- **Exercise requirements**: Reproduce the lines below exactly. Skip images.
━━━━━━━━━━━━━━━━━━━━
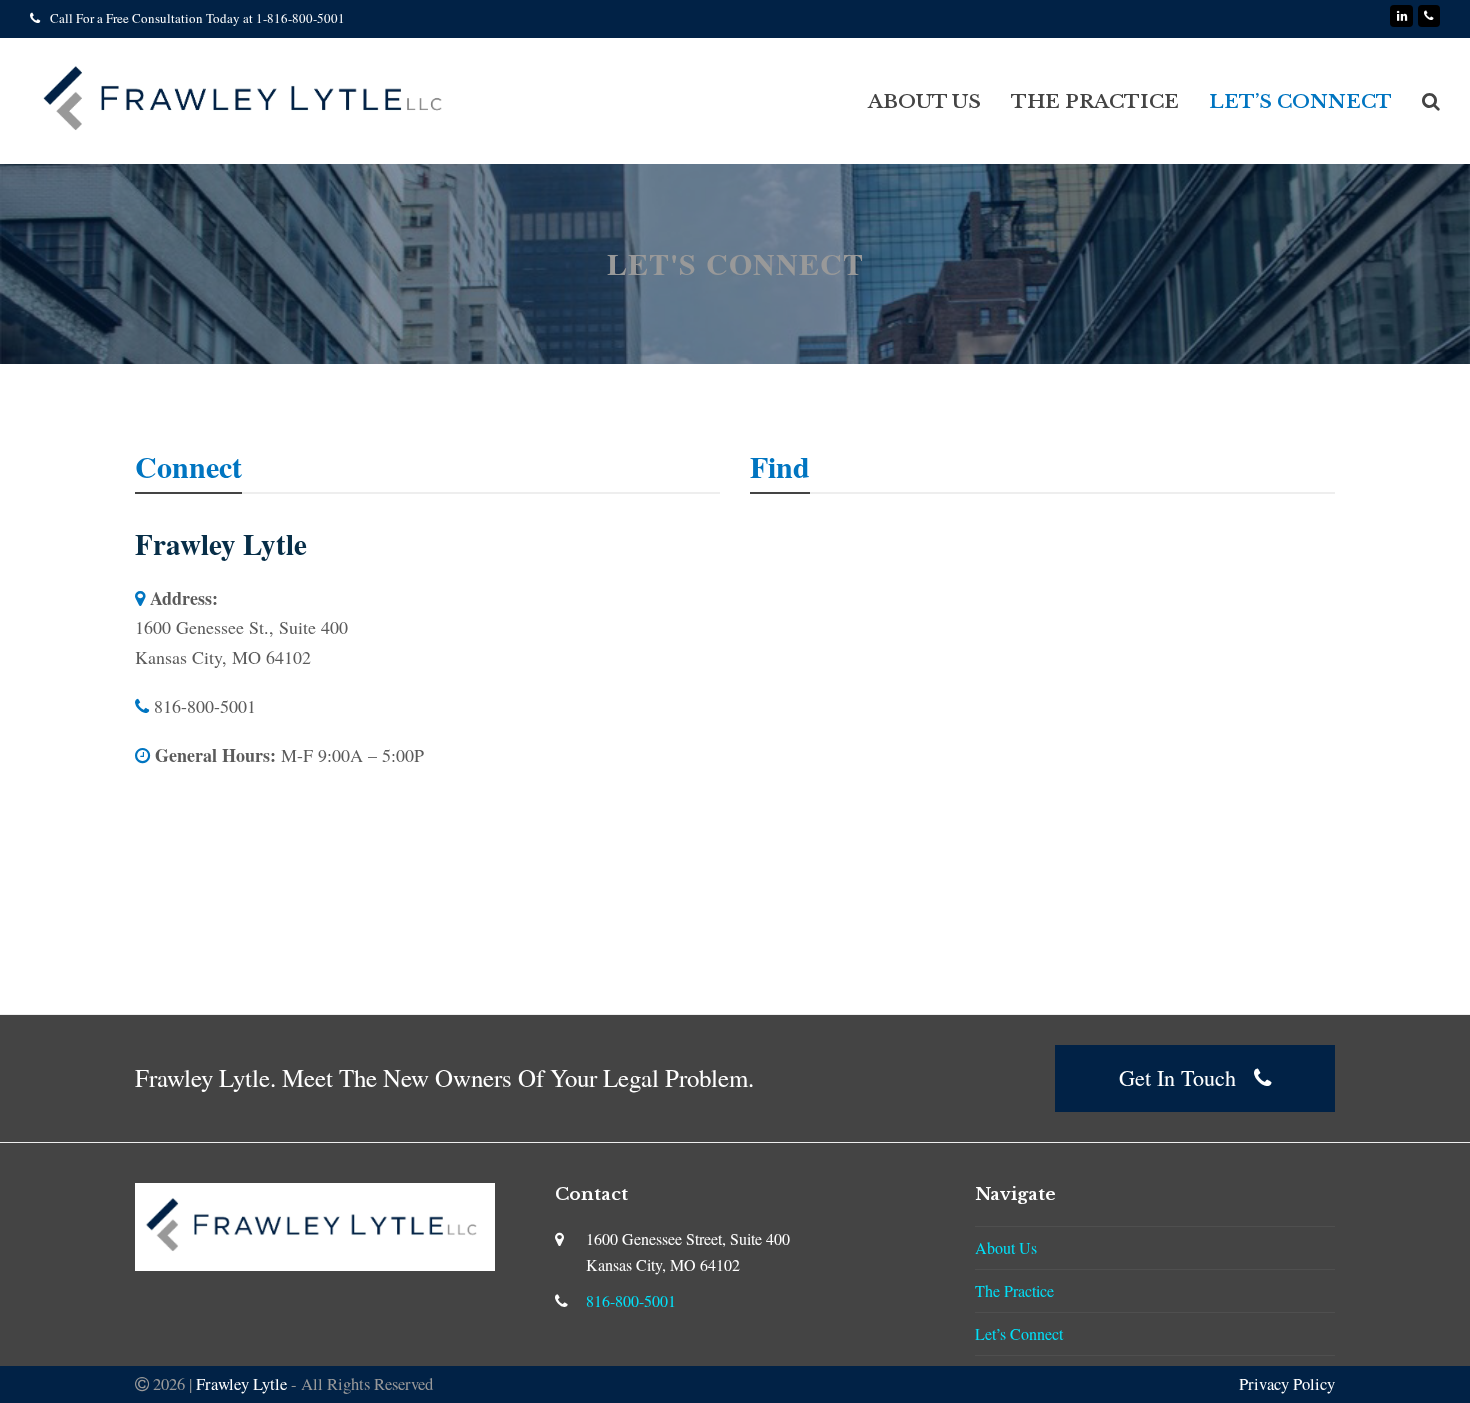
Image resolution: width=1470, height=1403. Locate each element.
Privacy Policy (1287, 1383)
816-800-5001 (631, 1300)
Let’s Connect (1019, 1333)
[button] (1431, 101)
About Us (1006, 1247)
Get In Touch (1177, 1077)
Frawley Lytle (241, 1383)
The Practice (1014, 1290)
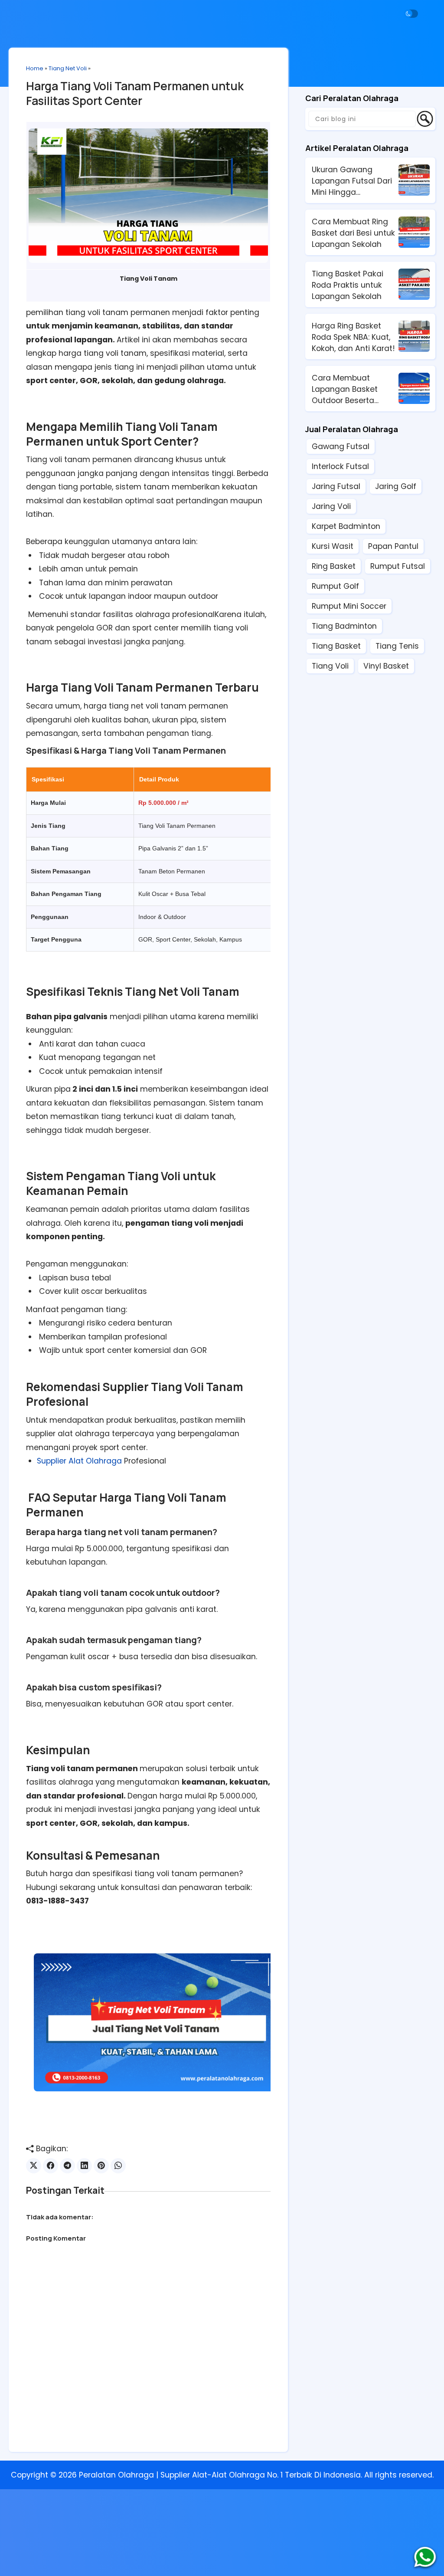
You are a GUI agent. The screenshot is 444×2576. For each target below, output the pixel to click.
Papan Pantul (393, 546)
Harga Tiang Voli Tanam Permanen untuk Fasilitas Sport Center (135, 93)
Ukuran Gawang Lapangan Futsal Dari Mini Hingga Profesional (352, 181)
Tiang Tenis (397, 646)
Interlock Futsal (340, 466)
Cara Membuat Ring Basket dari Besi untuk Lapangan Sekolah (353, 233)
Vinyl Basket (386, 666)
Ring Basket (334, 566)
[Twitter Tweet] (33, 2165)
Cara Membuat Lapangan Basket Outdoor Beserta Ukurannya (345, 389)
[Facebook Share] (50, 2165)
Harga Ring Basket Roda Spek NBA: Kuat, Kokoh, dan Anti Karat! (353, 337)
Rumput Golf (335, 586)
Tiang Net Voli (68, 68)
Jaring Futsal (336, 486)
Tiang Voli (330, 666)
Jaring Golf (395, 486)
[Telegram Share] (67, 2165)
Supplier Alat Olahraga (79, 1461)
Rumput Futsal (397, 566)
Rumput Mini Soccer (349, 606)
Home (34, 68)
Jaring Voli (331, 506)
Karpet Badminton (346, 526)
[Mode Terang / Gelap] (411, 14)
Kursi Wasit (332, 546)
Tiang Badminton (344, 626)
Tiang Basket (336, 646)
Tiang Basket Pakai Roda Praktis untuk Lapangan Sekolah (347, 285)
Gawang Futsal (340, 446)
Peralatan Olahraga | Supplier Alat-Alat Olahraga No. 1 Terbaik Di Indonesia (220, 2475)
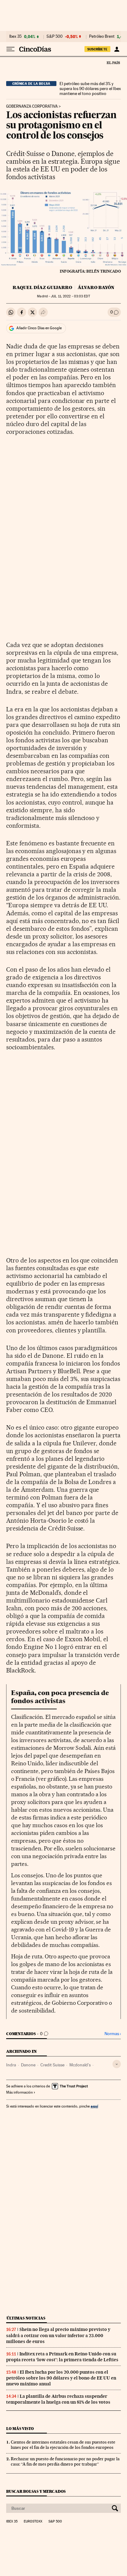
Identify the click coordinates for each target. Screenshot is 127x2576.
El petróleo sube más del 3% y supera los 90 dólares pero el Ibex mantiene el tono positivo (90, 88)
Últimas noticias (25, 2318)
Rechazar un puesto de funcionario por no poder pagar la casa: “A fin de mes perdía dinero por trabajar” (65, 2461)
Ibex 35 (15, 36)
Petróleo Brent (101, 36)
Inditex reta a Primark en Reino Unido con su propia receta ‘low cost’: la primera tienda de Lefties (62, 2356)
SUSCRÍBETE (97, 49)
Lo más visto (20, 2428)
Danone (28, 2064)
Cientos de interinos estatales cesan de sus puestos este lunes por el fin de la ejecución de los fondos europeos (63, 2445)
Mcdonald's (80, 2064)
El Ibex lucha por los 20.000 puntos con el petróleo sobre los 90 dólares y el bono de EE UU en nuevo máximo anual (61, 2378)
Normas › (112, 2033)
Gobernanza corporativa (32, 106)
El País (113, 62)
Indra (11, 2064)
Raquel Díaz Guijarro (42, 287)
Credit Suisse (52, 2064)
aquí (94, 2106)
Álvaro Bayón (96, 287)
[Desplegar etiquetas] (117, 2064)
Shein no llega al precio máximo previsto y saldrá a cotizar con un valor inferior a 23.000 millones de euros (58, 2335)
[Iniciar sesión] (117, 49)
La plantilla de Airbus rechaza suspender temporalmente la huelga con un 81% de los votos (58, 2399)
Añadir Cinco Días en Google (39, 328)
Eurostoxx (33, 2521)
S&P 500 (55, 36)
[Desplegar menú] (10, 49)
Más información (19, 2092)
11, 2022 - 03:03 (70, 296)
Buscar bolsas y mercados (36, 2491)
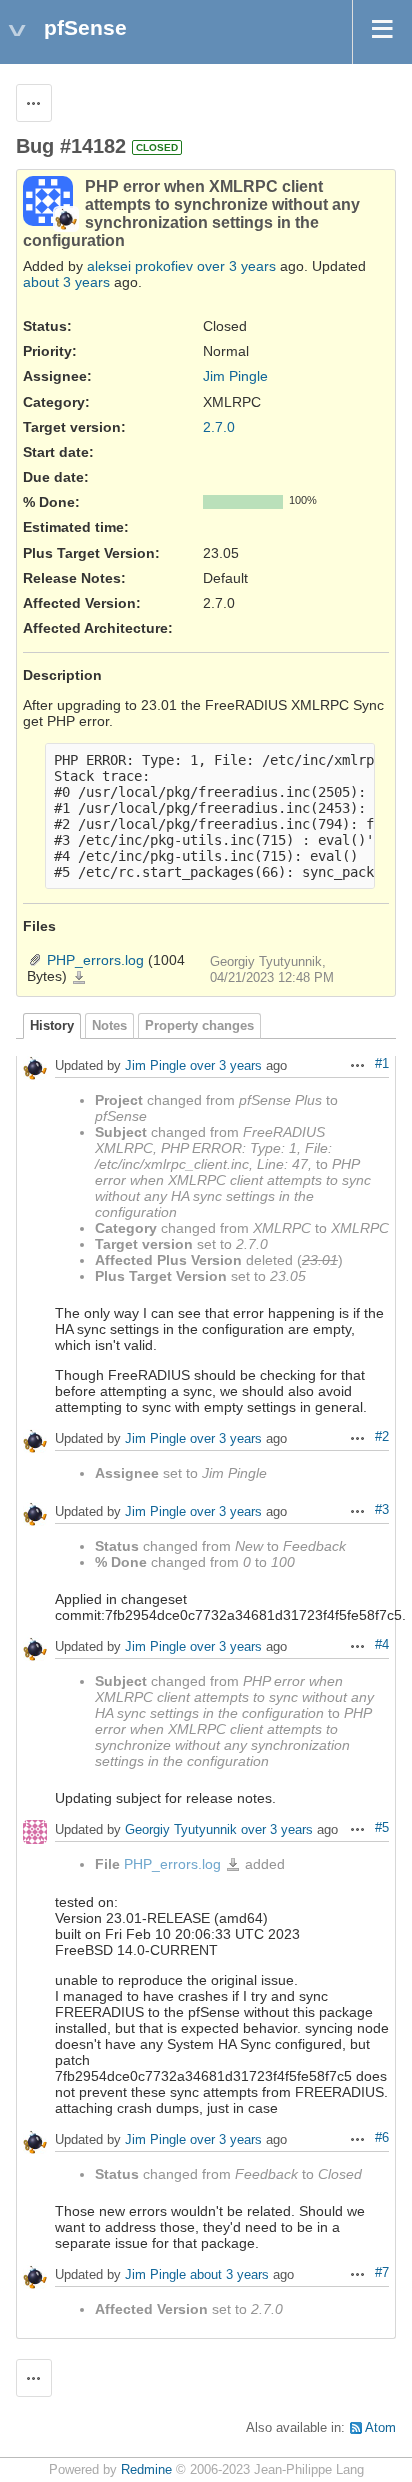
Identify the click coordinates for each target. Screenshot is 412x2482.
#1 (382, 1064)
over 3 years (236, 266)
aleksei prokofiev (140, 266)
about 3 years (66, 282)
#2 (382, 1437)
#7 (382, 2273)
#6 (382, 2138)
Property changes (199, 1026)
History (52, 1026)
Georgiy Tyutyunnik (181, 1829)
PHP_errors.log (95, 960)
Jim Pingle (235, 376)
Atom (380, 2428)
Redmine (146, 2470)
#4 (382, 1645)
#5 (382, 1828)
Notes (109, 1026)
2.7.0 (219, 427)
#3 (382, 1510)
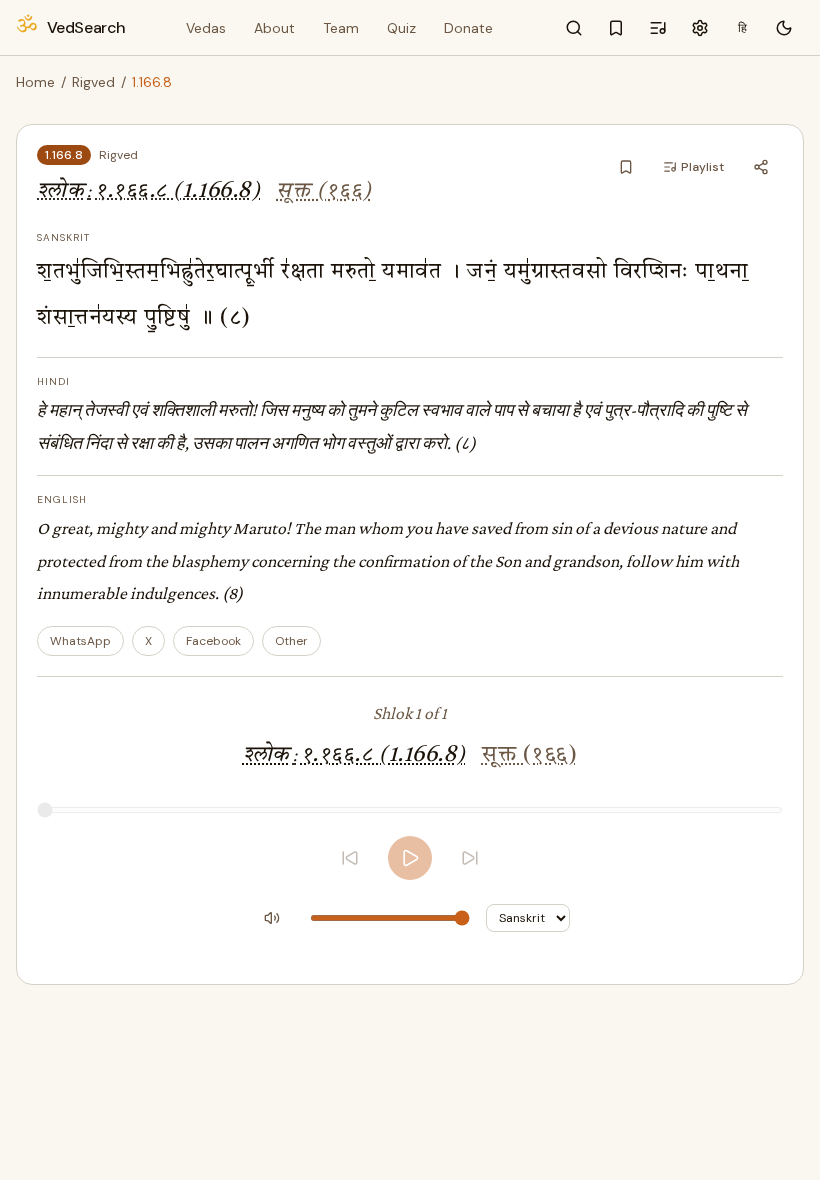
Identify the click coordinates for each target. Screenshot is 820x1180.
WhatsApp (80, 641)
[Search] (574, 28)
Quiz (401, 28)
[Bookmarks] (616, 28)
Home (35, 82)
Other (291, 641)
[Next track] (470, 858)
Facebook (213, 641)
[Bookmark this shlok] (626, 167)
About (274, 28)
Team (341, 28)
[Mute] (272, 918)
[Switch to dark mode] (784, 28)
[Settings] (700, 28)
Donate (468, 28)
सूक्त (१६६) (323, 191)
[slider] (410, 810)
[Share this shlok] (761, 167)
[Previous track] (350, 858)
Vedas (206, 28)
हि (742, 28)
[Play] (410, 858)
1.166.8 (64, 155)
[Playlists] (658, 28)
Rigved (93, 82)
━━━━━━━━━━━━━━━━━━━━
- **Response**:
Image resolution: width=1470, height=1403. Locate each element.
Privacy Policy (1287, 1383)
816-800-5001 (631, 1300)
Let’s Connect (1019, 1333)
[button] (1431, 101)
About Us (1006, 1247)
Get In Touch (1177, 1077)
Frawley Lytle (241, 1383)
The Practice (1014, 1290)
You are a GUI agent. The screenshot is 444×2576. For each target below, output the pixel to click.
Papan Pantul (393, 546)
Harga Tiang Voli Tanam Permanen untuk Fasilitas Sport Center (135, 93)
Ukuran Gawang Lapangan Futsal Dari Mini Hingga Profesional (352, 181)
Tiang Tenis (397, 646)
Interlock Futsal (340, 466)
Cara Membuat Ring Basket dari Besi untuk Lapangan Sekolah (353, 233)
Vinyl Basket (386, 666)
Ring Basket (334, 566)
[Twitter Tweet] (33, 2165)
Cara Membuat Lapangan Basket Outdoor Beserta Ukurannya (345, 389)
[Facebook Share] (50, 2165)
Harga Ring Basket Roda Spek NBA: Kuat, Kokoh, dan Anti Karat! (353, 337)
Rumput Golf (335, 586)
Tiang Net Voli (68, 68)
Jaring Futsal (336, 486)
Tiang Voli (330, 666)
Jaring Golf (395, 486)
[Telegram Share] (67, 2165)
Supplier Alat Olahraga (79, 1461)
Rumput Futsal (397, 566)
Rumput Mini Soccer (349, 606)
Home (34, 68)
Jaring Voli (331, 506)
Karpet Badminton (346, 526)
[Mode Terang / Gelap] (411, 14)
Kursi Wasit (332, 546)
Tiang Badminton (344, 626)
Tiang Basket (336, 646)
Tiang Basket Pakai Roda Praktis untuk Lapangan Sekolah (347, 285)
Gawang Futsal (340, 446)
Peralatan Olahraga | Supplier Alat-Alat Olahraga No. 1 Terbaik Di Indonesia (220, 2475)
Identify the click coordinates for each target. Screenshot is 127x2576.
El petróleo sube más del 3% y supera los 90 dólares pero el Ibex mantiene el tono positivo (90, 88)
Últimas noticias (25, 2318)
Rechazar un puesto de funcionario por no poder pagar la casa: “A fin de mes perdía dinero por trabajar” (65, 2461)
Ibex 35 (15, 36)
Petróleo Brent (101, 36)
Inditex reta a Primark en Reino Unido con su propia receta ‘low cost’: la primera tienda de Lefties (62, 2356)
SUSCRÍBETE (97, 49)
Lo más visto (20, 2428)
Danone (28, 2064)
Cientos de interinos estatales cesan de sus puestos este lunes por el fin de la ejecución de los fondos europeos (63, 2445)
Mcdonald's (80, 2064)
El Ibex lucha por los 20.000 puntos con el petróleo sobre los 90 dólares y el bono de EE UU en nuevo máximo anual (61, 2378)
Normas › (112, 2033)
Gobernanza corporativa (32, 106)
El País (113, 62)
Indra (11, 2064)
Raquel Díaz Guijarro (42, 287)
Credit Suisse (52, 2064)
aquí (94, 2106)
Álvaro Bayón (96, 287)
[Desplegar etiquetas] (117, 2064)
Shein no llega al precio máximo previsto y saldrá a cotizar con un valor inferior a 23.000 millones de euros (58, 2335)
[Iniciar sesión] (117, 49)
La plantilla de Airbus rechaza suspender temporalmente la huelga con un 81% de los votos (58, 2399)
Añadir Cinco Días en Google (39, 328)
Eurostoxx (33, 2521)
S&P 500 (55, 36)
[Desplegar menú] (10, 49)
Más información (19, 2092)
11, 2022 - 03:03 (70, 296)
Buscar bolsas y mercados (36, 2491)
Identify the click coordinates for each target. Screenshot is 412x2482.
#1 (382, 1064)
over 3 years (236, 266)
aleksei prokofiev (140, 266)
about 3 years (66, 282)
#2 (382, 1437)
#7 (382, 2273)
#6 (382, 2138)
Property changes (199, 1026)
History (52, 1026)
Georgiy Tyutyunnik (181, 1829)
PHP_errors.log (95, 960)
Jim Pingle (235, 376)
Atom (380, 2428)
Redmine (146, 2470)
#4 (382, 1645)
#5 (382, 1828)
Notes (109, 1026)
2.7.0 (219, 427)
#3 (382, 1510)
Identify the click coordinates for each target. Screenshot is 820x1180.
WhatsApp (80, 641)
[Search] (574, 28)
Quiz (401, 28)
[Bookmarks] (616, 28)
Home (35, 82)
Other (291, 641)
[Next track] (470, 858)
Facebook (213, 641)
[Bookmark this shlok] (626, 167)
About (274, 28)
Team (341, 28)
[Mute] (272, 918)
[Switch to dark mode] (784, 28)
[Settings] (700, 28)
Donate (468, 28)
सूक्त (१६६) (323, 191)
[slider] (410, 810)
[Share this shlok] (761, 167)
[Previous track] (350, 858)
Vedas (206, 28)
हि (742, 28)
[Play] (410, 858)
1.166.8 (64, 155)
[Playlists] (658, 28)
Rigved (93, 82)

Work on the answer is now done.